Implications for Australia:
Instead, I will point you to an excellent article by fellow blogger, Financial Follies, entitled Australia’s unhealthy dependence on China. It’s a brilliant discussion of the devastating impact that a China slowdown could have on the Australian economy. I highly recommend that you read the entire article. Here is a sample:
…Like it or not, our economic future is now inextricably linked to that of China. China now accounts for an astounding two-thirds of world iron ore demand, around one-third of aluminium ore demand and more than 45% of global demand for coal.
…Michael Pettis of Peking University has been arguing for some time that China is running up against the limits of it’s investment and export-led growth model, and that the days of double digit growth rates will soon be a thing of the past….”It seems to me that consumption growth of 8-9% will be very hard to maintain, so I would argue that we should be prepared for even lower average growth numbers, perhaps in the 3-5% range… Non-food commodity exporters will be badly hurt”.
…What would the implications be of such a drop in China’s growth rate? Fitch Ratings recently performed a “stress test” of what would happen if Chinese growth slowed to 5% in 2011…Fitch expects that such a growth slowdown would cause a major crash in Asian stockmarkets, and a 20% fall in commodities prices.
…Fitch identifies iron ore exporters as amongst the biggest potential losers…But perhaps the most interesting section of the report is Fitch’s expectations of what would happen to banking systems and financial markets in the event of a sharp slowdown in Chinese growth….
…Fitch anticipates that a material slowdown in the Chinese economy would have a negative effect on the willingness of global banking systems to continue providing credit… Those countries with the heaviest reliance on China as a destination for exports (Hong Kong SAR, Taiwan, Japan, Korea, Singapore, Malaysia, Australia, Brazil, Chile, Peru and Russia) could potentially see a retrenchment of their banking systems, with credit availability reducing…
This impact could be exacerbated by negative developments in the real estate markets of those countries with strong trade links to China, particularly those where property prices have risen strongly over the past 12–18 months, such as Singapore, Hong Kong, Taiwan and Australia.
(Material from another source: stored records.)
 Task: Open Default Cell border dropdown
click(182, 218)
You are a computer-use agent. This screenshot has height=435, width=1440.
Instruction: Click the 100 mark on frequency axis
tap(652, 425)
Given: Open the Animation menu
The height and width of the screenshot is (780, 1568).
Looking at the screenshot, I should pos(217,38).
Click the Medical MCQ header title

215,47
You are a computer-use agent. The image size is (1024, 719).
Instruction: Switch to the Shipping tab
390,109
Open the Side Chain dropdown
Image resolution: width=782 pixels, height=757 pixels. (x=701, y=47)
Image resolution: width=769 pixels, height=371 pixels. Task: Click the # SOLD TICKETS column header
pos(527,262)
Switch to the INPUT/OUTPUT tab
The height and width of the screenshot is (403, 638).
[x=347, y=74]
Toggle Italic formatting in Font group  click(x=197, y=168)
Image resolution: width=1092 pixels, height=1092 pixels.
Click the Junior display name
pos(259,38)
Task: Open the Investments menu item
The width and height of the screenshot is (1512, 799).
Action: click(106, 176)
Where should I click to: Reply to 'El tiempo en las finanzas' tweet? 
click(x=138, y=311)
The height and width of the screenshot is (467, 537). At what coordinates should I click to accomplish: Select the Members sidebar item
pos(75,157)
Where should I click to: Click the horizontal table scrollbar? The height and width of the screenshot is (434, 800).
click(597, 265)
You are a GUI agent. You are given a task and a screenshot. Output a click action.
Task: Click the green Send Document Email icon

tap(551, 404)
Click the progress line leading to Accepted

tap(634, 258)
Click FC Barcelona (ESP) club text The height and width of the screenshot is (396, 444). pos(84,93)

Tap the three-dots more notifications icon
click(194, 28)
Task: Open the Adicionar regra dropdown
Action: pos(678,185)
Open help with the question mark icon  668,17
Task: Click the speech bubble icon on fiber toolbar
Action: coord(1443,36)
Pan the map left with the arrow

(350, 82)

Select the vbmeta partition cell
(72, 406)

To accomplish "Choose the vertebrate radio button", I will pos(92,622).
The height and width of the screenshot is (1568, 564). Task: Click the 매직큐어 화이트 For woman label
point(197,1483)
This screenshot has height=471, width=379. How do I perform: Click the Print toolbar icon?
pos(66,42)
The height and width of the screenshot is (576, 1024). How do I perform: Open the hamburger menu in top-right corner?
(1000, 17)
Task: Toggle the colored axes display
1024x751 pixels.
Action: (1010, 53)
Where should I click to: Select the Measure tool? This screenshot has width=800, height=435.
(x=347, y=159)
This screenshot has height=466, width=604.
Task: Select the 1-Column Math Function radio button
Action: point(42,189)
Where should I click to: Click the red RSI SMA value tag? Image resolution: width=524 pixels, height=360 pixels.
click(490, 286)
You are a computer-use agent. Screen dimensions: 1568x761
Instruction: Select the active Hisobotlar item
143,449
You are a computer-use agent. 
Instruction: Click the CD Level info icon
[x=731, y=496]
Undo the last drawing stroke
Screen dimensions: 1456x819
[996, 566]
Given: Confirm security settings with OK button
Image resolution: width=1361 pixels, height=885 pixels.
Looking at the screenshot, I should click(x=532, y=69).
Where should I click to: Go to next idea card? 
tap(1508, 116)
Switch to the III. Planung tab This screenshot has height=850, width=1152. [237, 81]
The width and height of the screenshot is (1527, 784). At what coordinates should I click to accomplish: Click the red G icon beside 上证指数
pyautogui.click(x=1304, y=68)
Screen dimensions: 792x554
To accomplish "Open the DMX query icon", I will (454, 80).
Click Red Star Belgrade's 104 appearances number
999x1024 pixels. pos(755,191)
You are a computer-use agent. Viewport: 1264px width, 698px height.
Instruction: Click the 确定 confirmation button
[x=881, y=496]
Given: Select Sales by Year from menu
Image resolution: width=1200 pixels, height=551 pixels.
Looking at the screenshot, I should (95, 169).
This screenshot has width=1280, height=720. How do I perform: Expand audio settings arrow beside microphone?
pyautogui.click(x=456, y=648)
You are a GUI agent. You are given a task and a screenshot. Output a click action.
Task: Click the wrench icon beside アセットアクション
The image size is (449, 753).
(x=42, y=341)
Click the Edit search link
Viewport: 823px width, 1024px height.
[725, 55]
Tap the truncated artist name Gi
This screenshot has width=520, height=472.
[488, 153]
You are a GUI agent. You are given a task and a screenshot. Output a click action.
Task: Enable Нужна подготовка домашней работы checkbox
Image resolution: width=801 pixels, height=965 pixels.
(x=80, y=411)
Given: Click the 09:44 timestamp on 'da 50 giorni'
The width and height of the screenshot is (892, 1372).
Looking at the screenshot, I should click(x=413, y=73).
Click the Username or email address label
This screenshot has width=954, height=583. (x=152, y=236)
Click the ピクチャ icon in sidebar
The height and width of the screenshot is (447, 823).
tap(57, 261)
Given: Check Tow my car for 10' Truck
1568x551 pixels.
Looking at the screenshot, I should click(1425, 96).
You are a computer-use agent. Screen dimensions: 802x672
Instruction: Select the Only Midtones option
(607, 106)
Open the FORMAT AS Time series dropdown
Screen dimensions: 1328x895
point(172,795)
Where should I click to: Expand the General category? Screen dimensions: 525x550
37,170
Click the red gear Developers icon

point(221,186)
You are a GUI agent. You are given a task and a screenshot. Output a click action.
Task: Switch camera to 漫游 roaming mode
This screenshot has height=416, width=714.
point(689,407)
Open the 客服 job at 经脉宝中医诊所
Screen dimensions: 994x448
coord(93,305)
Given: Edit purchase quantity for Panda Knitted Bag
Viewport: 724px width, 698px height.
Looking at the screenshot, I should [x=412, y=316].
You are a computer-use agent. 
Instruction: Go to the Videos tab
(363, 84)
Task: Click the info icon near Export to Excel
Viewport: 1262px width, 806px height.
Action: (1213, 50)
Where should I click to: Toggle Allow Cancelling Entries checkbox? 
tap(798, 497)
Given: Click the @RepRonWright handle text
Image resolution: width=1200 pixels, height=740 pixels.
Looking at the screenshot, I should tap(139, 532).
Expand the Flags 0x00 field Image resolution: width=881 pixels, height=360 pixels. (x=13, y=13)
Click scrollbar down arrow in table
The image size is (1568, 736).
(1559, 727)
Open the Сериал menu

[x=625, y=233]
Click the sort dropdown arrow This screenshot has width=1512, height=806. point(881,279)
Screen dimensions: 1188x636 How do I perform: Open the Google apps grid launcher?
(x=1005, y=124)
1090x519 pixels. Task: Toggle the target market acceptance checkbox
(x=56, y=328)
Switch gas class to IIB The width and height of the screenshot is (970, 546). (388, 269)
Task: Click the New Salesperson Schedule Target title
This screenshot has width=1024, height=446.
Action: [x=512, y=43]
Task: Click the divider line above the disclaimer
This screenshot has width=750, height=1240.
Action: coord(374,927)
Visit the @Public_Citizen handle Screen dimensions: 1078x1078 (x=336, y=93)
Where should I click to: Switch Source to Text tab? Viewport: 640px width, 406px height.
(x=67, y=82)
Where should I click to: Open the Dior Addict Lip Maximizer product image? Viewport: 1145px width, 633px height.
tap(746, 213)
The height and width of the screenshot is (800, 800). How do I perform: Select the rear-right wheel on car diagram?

…So let’s summarize the implications for Australia of a sharp growth slowdown in China. Firstly, our miners will be heavily hit as Chinese demand contracts and commodity prices drop significantly. The Australian dollar will probably fall sharply. International investors will become risk averse, and may be unwilling to refinance the massive external liabilities of Australian banks without demanding a large risk premium. As credit dries up, Australian property prices will inevitably fall. This is an ugly scenario all round.
The risks articulated by Financial Follies are similar to the doomsday scenario described in my 6 December post. That is, where China’s economy slows considerably causing: (1) Australia’s Terms-of-trade to crash; (2) increased unemployment; (3) severe worsening of the Budget bottom-line; (4) credit rationing and severe bank stress; and (5) a house price crash.
Batten down the hatches, Australia. Things could get ugly.